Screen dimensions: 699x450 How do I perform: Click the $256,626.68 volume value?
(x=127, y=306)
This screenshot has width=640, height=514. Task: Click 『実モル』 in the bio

...

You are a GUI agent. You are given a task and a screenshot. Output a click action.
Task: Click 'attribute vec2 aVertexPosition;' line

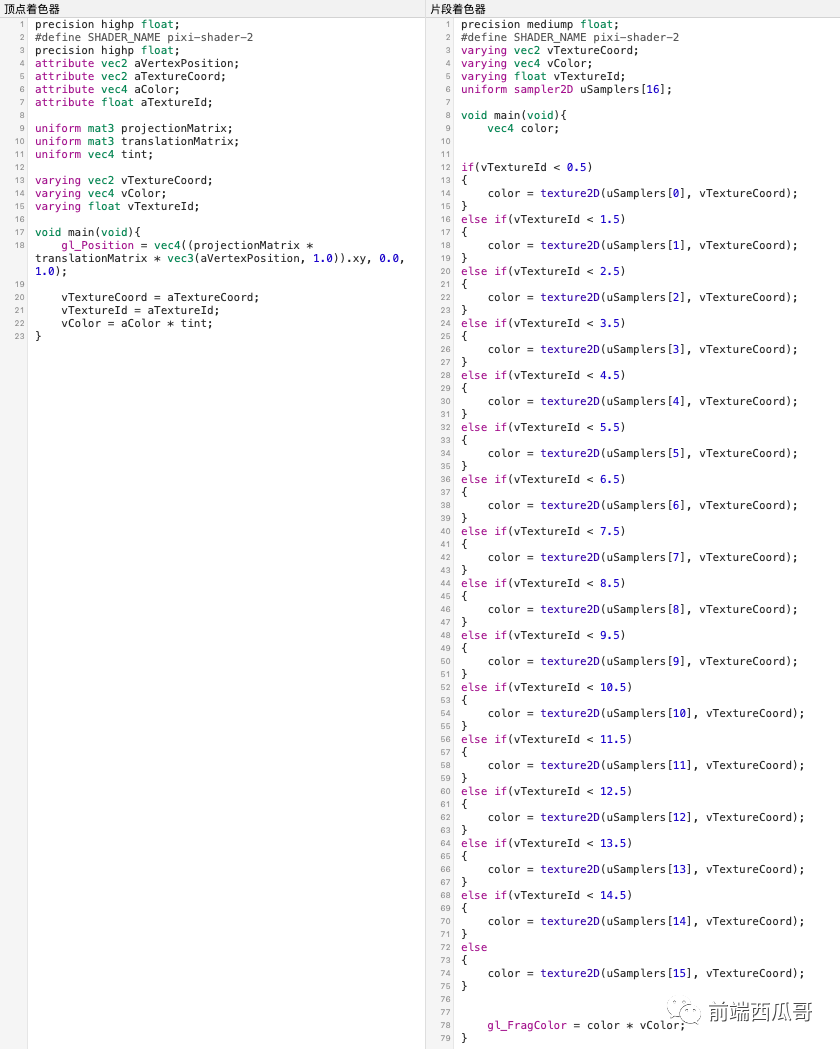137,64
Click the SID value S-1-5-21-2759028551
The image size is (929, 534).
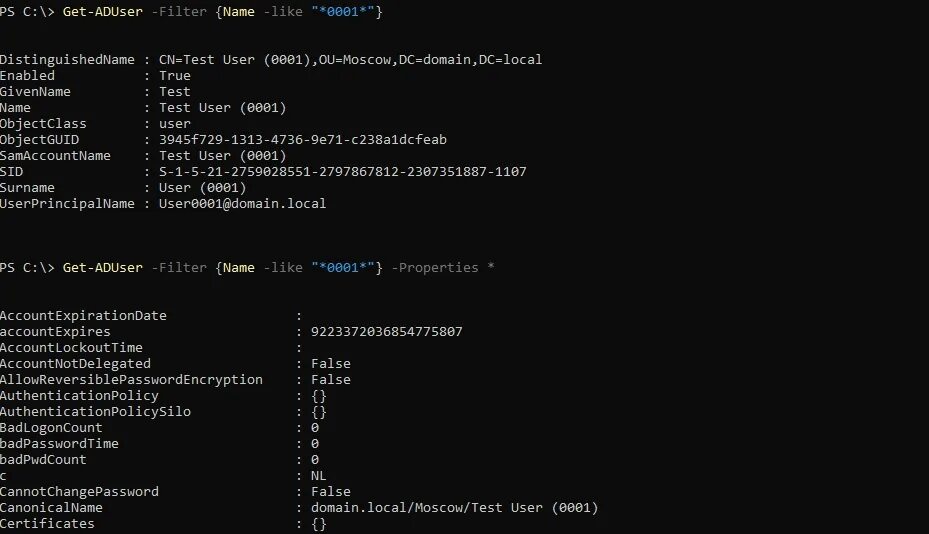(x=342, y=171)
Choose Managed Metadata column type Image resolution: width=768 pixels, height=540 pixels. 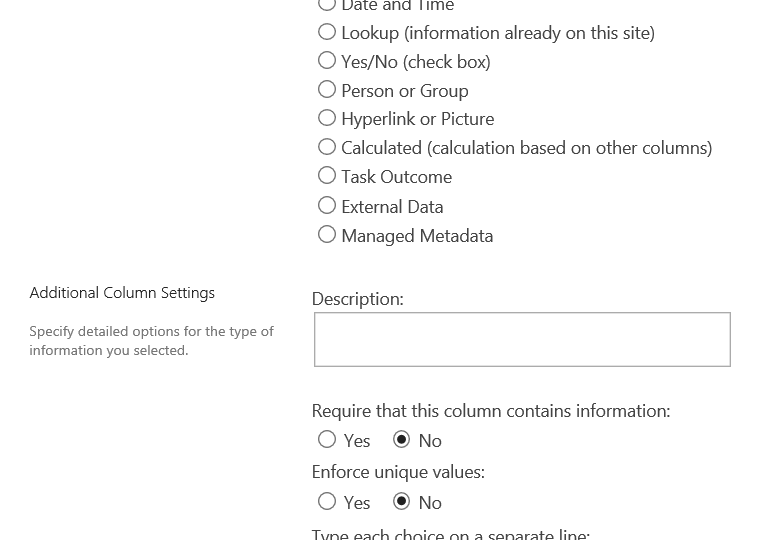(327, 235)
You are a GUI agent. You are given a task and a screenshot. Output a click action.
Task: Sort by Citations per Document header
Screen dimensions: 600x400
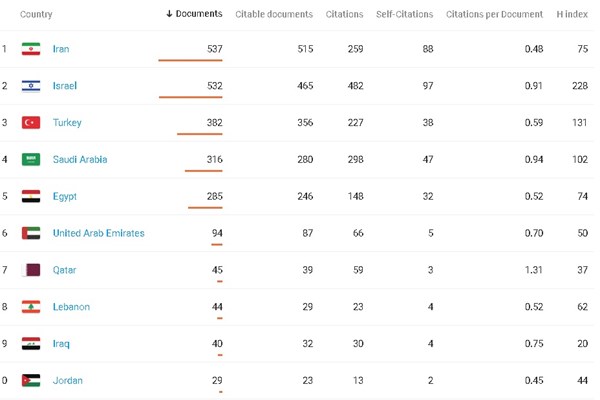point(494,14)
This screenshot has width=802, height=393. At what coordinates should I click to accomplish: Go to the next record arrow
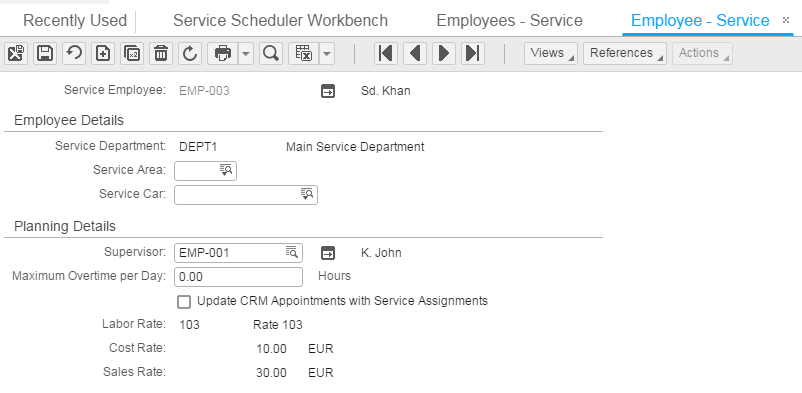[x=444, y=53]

--

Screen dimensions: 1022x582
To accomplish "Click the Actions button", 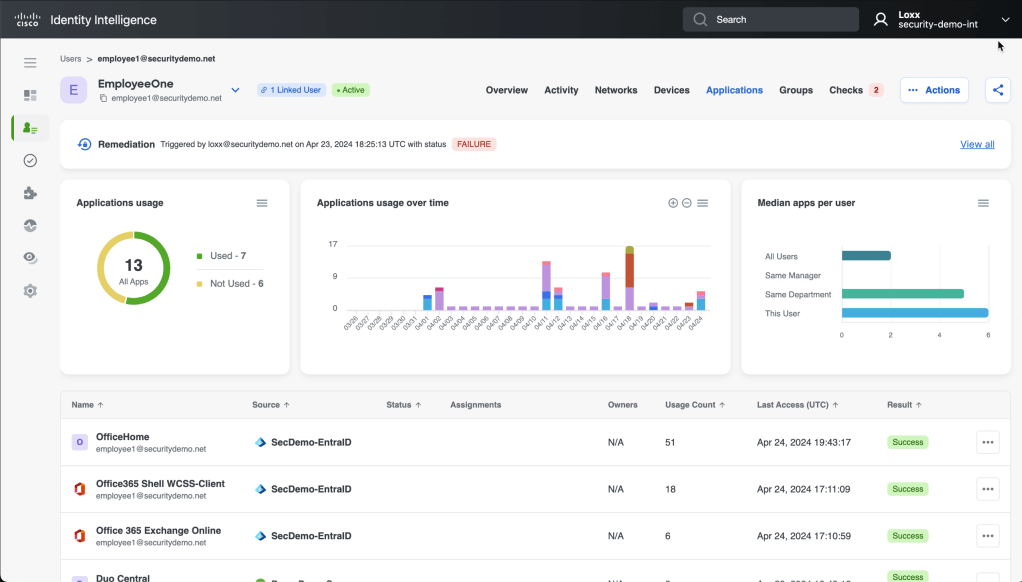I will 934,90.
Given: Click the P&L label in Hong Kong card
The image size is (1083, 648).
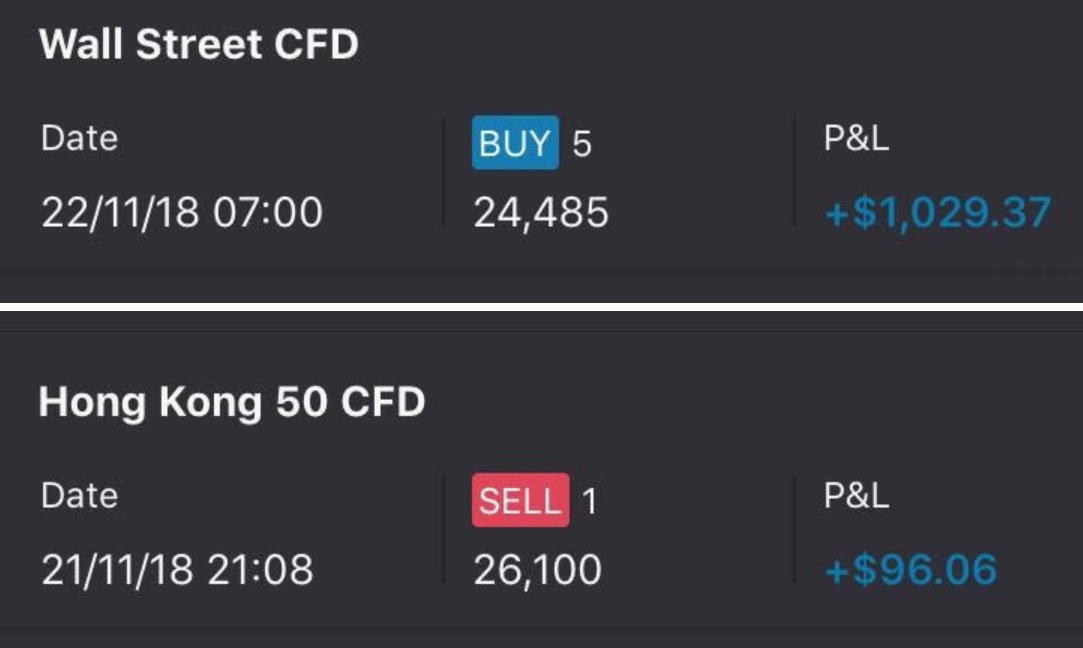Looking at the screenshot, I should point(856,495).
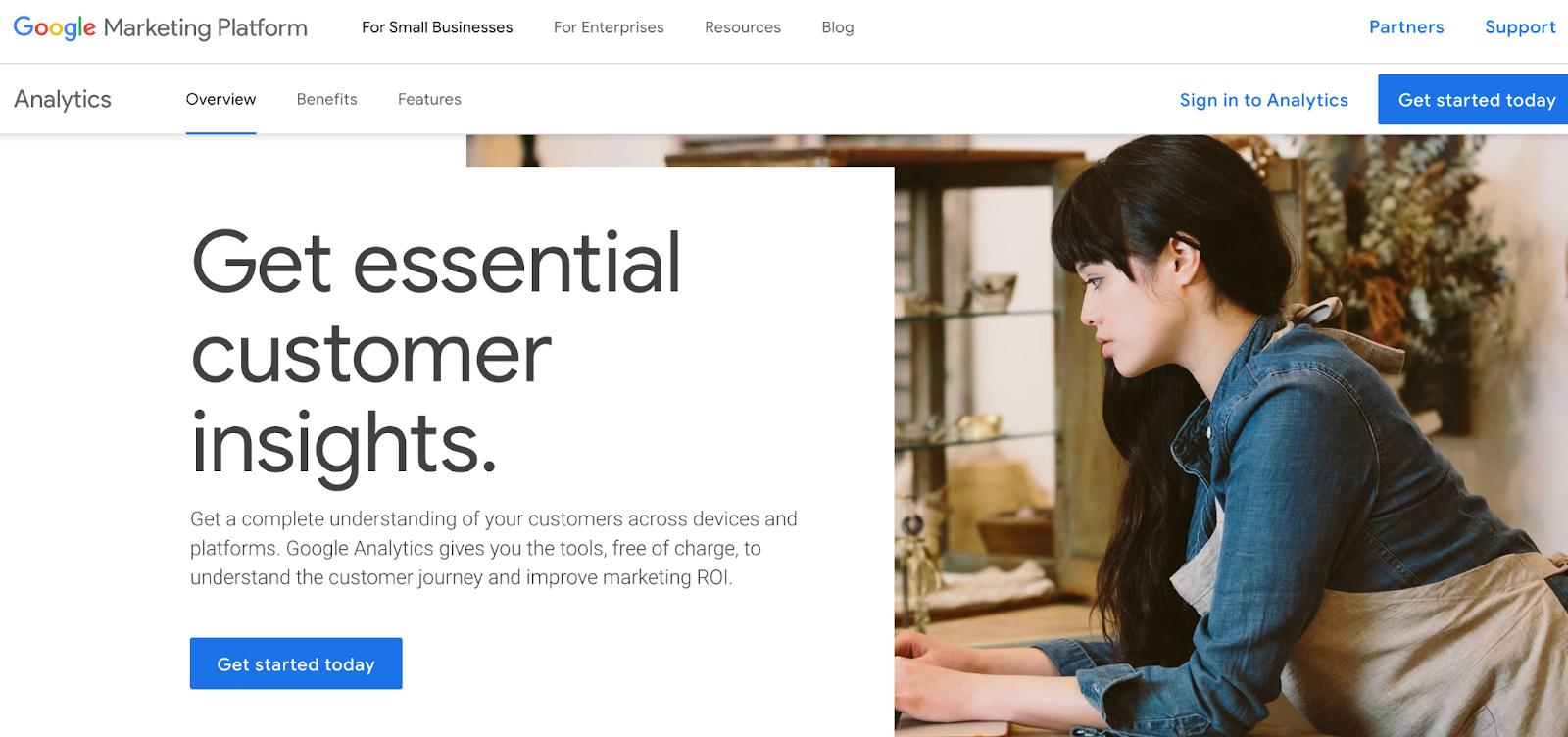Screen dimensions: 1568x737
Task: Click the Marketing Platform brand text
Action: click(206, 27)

> **TASK STATEMENT**
Within the listing above, give again exactly every line from the line with "Screen dimensions: 699x450" through the line with "This screenshot has width=640, height=514.", both included, and no other line.

> **YOUR SOLUTION**
Screen dimensions: 699x450 How do I perform: Click the $256,626.68 volume value?
(x=127, y=306)
This screenshot has width=640, height=514. Task: Click 『実モル』 in the bio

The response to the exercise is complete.